### SUPPLIED ENTRIES
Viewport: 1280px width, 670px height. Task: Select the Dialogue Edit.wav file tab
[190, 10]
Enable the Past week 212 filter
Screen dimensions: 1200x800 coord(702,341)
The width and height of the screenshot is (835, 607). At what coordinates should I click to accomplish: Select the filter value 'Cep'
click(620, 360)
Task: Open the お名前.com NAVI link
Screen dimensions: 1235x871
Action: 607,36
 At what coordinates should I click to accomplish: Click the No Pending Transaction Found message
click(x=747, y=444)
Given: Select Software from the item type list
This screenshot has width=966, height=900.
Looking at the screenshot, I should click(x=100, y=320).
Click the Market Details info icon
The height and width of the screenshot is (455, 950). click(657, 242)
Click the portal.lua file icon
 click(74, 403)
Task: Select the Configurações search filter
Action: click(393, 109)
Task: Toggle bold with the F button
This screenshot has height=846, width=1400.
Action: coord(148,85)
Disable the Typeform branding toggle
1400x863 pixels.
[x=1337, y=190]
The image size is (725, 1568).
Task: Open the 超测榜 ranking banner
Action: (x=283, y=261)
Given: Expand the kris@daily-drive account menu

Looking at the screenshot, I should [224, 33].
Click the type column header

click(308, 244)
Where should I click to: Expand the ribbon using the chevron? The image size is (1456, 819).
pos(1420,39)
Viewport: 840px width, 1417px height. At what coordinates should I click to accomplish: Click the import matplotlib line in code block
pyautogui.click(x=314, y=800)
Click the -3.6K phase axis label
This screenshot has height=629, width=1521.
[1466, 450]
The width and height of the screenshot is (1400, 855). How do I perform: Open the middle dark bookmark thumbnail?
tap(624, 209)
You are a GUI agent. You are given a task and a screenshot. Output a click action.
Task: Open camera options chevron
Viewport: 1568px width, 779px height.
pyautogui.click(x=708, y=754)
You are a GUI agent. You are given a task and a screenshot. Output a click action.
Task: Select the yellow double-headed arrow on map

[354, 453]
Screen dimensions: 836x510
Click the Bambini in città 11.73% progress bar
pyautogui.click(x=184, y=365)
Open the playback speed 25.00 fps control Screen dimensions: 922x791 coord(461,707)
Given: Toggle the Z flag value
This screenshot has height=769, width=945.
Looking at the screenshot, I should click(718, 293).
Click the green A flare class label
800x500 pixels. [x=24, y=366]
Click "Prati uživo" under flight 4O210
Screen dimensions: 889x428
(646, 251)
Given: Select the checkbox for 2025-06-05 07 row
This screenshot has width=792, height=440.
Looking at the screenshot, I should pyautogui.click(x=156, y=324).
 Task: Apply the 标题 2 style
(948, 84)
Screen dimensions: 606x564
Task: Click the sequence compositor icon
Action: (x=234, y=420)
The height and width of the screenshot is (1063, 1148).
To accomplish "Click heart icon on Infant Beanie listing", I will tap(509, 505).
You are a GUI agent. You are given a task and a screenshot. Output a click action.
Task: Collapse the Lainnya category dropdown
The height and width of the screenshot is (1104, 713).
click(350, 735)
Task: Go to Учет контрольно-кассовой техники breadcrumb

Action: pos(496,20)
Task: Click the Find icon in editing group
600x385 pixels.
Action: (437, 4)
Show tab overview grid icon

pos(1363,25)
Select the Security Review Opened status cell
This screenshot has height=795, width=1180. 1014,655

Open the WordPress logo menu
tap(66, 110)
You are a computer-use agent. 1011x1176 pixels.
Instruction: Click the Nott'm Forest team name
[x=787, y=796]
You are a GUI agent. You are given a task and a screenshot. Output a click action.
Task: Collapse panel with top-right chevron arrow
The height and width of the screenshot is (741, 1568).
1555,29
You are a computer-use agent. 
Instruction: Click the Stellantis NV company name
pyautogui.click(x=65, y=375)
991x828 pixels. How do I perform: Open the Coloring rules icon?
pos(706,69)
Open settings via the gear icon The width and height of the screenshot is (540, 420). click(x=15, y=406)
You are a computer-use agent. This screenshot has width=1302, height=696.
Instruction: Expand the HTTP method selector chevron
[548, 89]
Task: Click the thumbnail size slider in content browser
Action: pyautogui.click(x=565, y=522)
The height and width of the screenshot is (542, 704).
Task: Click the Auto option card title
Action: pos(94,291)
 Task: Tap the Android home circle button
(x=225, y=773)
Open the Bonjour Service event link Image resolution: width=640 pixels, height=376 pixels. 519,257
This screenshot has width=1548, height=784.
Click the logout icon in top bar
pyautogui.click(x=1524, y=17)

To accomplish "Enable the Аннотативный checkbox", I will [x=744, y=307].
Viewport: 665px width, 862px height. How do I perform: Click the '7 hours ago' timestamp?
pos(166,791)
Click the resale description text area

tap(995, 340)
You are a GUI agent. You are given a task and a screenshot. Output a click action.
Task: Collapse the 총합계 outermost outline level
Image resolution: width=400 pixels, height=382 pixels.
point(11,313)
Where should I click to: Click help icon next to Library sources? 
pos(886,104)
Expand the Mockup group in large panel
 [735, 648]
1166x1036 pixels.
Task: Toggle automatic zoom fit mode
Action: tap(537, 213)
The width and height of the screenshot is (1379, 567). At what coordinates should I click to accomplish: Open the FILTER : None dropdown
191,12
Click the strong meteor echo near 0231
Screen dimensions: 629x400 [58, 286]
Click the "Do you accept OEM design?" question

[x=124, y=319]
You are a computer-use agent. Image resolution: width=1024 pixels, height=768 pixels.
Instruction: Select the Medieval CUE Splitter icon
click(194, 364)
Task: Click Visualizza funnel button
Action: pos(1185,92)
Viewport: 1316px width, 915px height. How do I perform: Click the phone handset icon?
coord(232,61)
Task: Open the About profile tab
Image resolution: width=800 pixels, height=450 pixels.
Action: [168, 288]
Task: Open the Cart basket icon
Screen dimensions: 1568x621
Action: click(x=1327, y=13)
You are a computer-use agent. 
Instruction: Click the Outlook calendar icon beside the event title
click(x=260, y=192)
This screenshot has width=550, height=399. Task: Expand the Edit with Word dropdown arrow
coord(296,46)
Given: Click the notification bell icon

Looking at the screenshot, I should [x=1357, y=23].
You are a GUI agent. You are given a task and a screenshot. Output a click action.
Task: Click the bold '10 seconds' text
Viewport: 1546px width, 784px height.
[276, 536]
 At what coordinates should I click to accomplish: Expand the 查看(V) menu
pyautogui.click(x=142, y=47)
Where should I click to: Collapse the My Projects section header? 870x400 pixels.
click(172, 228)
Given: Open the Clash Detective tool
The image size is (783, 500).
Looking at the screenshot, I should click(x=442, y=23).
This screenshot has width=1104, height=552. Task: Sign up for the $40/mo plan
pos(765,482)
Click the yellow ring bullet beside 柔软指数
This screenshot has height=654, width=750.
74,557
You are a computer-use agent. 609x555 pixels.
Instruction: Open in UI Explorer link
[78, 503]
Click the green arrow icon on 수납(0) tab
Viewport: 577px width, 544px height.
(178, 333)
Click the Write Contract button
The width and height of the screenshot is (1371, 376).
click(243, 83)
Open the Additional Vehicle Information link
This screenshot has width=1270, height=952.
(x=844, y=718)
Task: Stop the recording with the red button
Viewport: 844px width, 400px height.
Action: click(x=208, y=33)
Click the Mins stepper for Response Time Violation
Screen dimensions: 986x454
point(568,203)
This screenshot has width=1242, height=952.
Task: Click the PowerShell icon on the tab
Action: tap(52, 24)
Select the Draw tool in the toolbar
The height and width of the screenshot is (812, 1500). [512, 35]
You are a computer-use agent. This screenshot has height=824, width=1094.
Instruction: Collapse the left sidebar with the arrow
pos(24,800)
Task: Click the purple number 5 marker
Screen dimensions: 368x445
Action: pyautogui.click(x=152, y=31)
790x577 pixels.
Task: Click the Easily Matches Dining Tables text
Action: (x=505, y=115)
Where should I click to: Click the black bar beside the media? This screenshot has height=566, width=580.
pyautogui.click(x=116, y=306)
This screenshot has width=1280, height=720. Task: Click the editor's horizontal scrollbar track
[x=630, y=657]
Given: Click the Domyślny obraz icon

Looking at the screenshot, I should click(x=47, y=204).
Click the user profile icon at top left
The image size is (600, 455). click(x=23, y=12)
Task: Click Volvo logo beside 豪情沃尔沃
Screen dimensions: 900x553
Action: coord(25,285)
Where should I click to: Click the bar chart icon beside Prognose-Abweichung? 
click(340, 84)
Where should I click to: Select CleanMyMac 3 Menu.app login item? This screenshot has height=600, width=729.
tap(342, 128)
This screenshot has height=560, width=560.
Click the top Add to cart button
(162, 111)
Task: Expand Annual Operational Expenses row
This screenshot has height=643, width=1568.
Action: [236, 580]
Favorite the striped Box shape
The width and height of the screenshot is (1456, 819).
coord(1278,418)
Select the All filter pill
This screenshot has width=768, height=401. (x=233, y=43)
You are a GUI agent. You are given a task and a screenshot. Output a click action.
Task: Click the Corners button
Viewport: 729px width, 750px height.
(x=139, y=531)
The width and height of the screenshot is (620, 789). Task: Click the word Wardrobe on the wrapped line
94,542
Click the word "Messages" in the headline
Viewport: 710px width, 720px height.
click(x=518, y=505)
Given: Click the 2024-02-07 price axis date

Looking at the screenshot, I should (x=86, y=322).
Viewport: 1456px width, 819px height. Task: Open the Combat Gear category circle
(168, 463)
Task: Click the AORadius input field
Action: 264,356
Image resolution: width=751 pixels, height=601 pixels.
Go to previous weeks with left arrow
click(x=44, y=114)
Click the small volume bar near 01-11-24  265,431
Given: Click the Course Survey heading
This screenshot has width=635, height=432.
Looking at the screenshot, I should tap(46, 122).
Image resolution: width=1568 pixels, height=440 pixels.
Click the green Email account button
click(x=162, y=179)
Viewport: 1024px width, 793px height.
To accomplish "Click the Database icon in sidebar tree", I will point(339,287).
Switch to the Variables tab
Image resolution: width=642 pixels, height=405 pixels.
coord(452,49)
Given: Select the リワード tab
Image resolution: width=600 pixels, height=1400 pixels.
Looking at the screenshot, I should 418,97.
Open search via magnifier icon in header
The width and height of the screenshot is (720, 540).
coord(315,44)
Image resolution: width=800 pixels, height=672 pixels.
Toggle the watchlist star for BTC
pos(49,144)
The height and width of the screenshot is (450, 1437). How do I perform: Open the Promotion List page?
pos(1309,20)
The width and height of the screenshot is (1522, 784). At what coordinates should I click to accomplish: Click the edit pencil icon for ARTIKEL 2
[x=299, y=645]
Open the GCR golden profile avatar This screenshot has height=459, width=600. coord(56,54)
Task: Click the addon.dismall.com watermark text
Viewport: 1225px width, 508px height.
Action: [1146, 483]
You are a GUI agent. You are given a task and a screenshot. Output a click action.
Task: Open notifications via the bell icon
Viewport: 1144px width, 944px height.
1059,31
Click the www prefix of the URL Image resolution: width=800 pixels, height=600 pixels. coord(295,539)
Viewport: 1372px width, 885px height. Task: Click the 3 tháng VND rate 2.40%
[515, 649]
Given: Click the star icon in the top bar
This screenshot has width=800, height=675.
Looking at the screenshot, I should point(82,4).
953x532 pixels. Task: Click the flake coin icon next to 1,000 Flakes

### TASK GOAL
Give the lines again, starting at the line containing "Open the GCR" and ending at the last line, with "bell icon" switched to "bell button" and nothing else changed.

### WRITTEN ANSWER
Open the GCR golden profile avatar This screenshot has height=459, width=600. coord(56,54)
Task: Click the addon.dismall.com watermark text
Viewport: 1225px width, 508px height.
Action: [1146, 483]
You are a GUI agent. You are given a task and a screenshot. Output a click action.
Task: Open notifications via the bell button
Viewport: 1144px width, 944px height.
1059,31
Click the www prefix of the URL Image resolution: width=800 pixels, height=600 pixels. coord(295,539)
Viewport: 1372px width, 885px height. Task: Click the 3 tháng VND rate 2.40%
[515, 649]
Given: Click the star icon in the top bar
This screenshot has width=800, height=675.
Looking at the screenshot, I should point(82,4).
953x532 pixels. Task: Click the flake coin icon next to 1,000 Flakes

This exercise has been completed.